Japanese YouTube personality (born 1999)

Riku Horiuchi (堀内 陸), professionally known as Sushi Ramen Riku (Japanese: すしらーめん《りく》), is a Japanese YouTube personality who had worked for Uuum. His channel has over 9 million subscribers and has been awarded with the Silver and Gold YouTube Play Button. The origin of its name is due to his two favorite foods, sushi and ramen.

== Career ==
He started making videos for YouTube in junior high school, where he was part of a group called "Sushi Ramen" with some classmates. After graduating, he attended to a different high school from his classmates and then he started working alone, although keeping the same name.

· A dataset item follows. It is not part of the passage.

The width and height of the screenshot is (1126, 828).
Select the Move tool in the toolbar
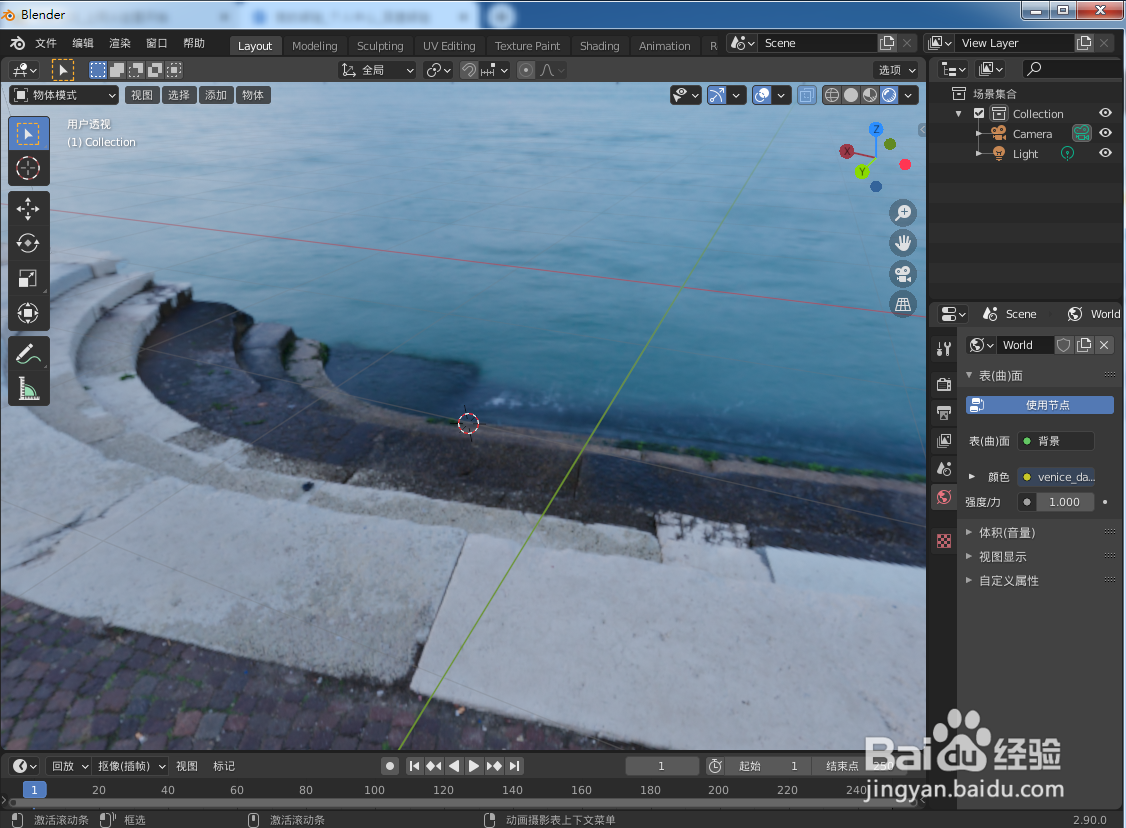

Even after graduating, Riku and his friends were prohibited from broadcasting videos showing their respective schools, which led to the pixilation of several of their videos. He opened his main channel, Sushi Ramen Riku, on 23 October 2013, where he makes mostly experimental videos. On 21 May 2015, he opened a subchannel called Sushi Ramen 2nd.

== YouTube content ==
Riku's videos generally feature contrived practical stunts and experiments, often conceived supposedly to aid everyday convenience, such as building a rig to take off his pants using pressurized air or to break world records such as using a massive rubberband slingshot to catapult him while riding an office chair. Riku also films his occasional pranks on family members.